8. Matthew Saltzman says:

Just a point of information: The factorization problem is not believed to be NP-complete. There are sub-exponential factorization algorithms and the problem is in both NP and Co-NP. Neither property holds for any problem known to be in NPC. Factorization is thought to be not in NPC or Co-NPC or P. The belief that it is not in P (not the belief that it is NP-hard) is what drives its use in security applications.

The point about different degrees of NP-hardness is well taken, though. For example, Knapsack is pseudopolynomial (that is, polynomial in the magnitudes of coefficients rather than their length) and admits a fully polynomial-time approximation scheme (that is, an algorithm that can get within a factor of epsilon of the optimum in time that is polynomial in input length for any fixed epsilon). Knapsack is said to be weakly NP-complete.

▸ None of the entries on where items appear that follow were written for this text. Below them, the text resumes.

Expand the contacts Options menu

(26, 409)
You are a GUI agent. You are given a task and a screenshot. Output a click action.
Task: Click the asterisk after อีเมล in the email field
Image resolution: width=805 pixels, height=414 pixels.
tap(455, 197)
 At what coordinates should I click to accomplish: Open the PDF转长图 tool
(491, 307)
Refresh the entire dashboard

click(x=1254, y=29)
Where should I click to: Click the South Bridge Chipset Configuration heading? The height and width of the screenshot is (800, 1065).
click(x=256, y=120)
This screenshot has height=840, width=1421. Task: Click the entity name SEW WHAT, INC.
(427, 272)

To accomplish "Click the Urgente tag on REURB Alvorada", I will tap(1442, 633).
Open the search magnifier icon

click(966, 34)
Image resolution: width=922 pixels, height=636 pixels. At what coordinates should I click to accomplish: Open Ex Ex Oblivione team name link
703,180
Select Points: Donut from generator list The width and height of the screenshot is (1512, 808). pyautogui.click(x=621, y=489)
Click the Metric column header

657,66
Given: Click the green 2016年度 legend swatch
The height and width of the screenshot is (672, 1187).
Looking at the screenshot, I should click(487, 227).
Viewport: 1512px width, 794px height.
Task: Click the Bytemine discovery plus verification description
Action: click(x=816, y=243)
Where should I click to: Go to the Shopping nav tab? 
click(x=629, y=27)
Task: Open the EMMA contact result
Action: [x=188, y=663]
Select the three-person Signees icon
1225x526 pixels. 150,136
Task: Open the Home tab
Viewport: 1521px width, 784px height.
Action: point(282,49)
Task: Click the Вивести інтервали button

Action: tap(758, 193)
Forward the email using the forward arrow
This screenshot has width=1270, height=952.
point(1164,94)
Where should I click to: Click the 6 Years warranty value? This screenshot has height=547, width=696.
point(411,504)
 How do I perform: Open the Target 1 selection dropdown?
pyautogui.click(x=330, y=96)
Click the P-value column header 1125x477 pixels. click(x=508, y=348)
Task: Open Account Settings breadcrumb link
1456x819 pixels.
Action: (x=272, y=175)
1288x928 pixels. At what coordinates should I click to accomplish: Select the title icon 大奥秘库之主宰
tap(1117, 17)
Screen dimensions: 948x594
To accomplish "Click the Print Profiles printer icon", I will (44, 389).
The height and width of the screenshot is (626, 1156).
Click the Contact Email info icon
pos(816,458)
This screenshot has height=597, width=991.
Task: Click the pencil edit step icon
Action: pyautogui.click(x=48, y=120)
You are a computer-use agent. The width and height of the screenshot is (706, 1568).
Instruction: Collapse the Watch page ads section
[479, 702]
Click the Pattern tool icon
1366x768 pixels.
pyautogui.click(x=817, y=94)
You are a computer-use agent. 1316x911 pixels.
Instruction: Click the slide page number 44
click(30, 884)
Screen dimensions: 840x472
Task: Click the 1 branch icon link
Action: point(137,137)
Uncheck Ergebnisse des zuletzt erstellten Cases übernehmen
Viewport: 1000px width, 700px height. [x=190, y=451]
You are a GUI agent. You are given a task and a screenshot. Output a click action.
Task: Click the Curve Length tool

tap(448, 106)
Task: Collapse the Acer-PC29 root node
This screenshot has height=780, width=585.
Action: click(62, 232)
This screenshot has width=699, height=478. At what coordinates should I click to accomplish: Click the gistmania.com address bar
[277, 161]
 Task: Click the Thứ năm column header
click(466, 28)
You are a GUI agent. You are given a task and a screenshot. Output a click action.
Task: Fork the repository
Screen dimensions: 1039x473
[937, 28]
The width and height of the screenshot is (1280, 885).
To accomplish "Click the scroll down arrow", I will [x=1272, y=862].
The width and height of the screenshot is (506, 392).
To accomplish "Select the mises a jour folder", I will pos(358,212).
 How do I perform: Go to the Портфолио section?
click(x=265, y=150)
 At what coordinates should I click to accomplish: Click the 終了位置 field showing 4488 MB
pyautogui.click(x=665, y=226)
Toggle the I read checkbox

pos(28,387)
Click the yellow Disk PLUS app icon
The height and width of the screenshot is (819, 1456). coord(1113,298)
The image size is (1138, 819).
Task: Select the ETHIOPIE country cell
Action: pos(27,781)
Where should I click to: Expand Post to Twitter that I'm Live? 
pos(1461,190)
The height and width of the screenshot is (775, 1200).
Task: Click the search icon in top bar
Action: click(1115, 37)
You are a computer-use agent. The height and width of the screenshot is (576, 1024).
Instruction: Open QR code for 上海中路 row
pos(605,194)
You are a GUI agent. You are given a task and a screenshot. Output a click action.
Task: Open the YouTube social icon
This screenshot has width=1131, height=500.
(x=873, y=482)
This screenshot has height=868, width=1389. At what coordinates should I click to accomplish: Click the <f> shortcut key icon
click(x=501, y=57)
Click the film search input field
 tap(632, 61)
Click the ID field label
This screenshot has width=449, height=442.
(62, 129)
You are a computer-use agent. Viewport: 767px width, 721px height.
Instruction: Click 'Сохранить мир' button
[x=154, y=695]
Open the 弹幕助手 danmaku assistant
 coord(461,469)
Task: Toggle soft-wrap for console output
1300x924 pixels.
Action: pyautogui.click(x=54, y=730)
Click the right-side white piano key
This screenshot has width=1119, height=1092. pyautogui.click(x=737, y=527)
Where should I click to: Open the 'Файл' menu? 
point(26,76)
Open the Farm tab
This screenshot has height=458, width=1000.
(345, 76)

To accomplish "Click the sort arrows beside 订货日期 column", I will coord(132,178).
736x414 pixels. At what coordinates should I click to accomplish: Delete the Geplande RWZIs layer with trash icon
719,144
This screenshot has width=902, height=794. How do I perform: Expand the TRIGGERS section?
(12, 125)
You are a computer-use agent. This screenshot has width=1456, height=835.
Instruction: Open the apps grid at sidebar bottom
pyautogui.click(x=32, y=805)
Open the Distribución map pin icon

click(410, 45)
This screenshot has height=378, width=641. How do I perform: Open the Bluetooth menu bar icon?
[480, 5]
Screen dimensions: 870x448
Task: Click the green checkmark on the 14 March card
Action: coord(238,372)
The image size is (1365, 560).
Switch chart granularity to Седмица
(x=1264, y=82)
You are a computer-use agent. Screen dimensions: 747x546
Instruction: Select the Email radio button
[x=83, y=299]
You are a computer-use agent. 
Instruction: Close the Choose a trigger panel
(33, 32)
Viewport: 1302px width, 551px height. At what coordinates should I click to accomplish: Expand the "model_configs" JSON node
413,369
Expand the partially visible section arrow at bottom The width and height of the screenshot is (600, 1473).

TSP is strongly NP-complete, and provably has neither of these properties.

All of the above, of course, holds unless P=NP.

9. Sanjeev Arora says:

Mike:

It is probably true that if you really really set your mind to it, you could solve densest subgraph on moderate size graphs. In this sense NP-hardness results are merely a first cut.

But that is not what current CDO pricing algorithms (or algorithms used by rating agencies) are doing. So they would definitely not find anything wrong with the CDOs we describe. Note also that finding the dense subgraph requires having the entire graph in one place, which also may not be possible to piece together given the lack of transparency in the market.

If our paper leads to more computational thinking in design and pricing of derivatives, we would be happy enough!

10. Will says:

Perhaps I don’t entirely understand. I had thought that checking any individual solution of the TSP was concretely in polynomial time. Thus whether or not the TSP has a solution less than a million miles should be a polynomial time problem to solve. If you can solve the problem quickly, then you can easily price the instrument. What am I missing?

11. Michael Trick says:

Will: Checking if a given solution satisfies the TSP constraints (is a cycle) and has value less than 1 million is in P. But if I don’t give you that solution, you are no closer in knowing whether there is a solution less than 1 million. Consider: I give you a distance matrix on, say, 1000 points and ask you: is there a tour of value less than 1 million? What would you do to answer this definitively?

12. Matthew Saltzman says:

In fact, this is one characterization of the difference between P and NP. If checking a proposed solution is polynomial, then the problem is in NP. If finding a solution is polynomial, the problem is in P.

Obviously, if finding a solution is polynomial, so is checking a proposed solution. But the converse is true if and only if P = NP.

13. Joey Auto says:

“…buyers will simply assume they are getting ripped off and walk away.”
Exactly. Beside all the math in this subject there is also some sort of psychological component -> How to communicate complex subjects in an easy-to-understand way.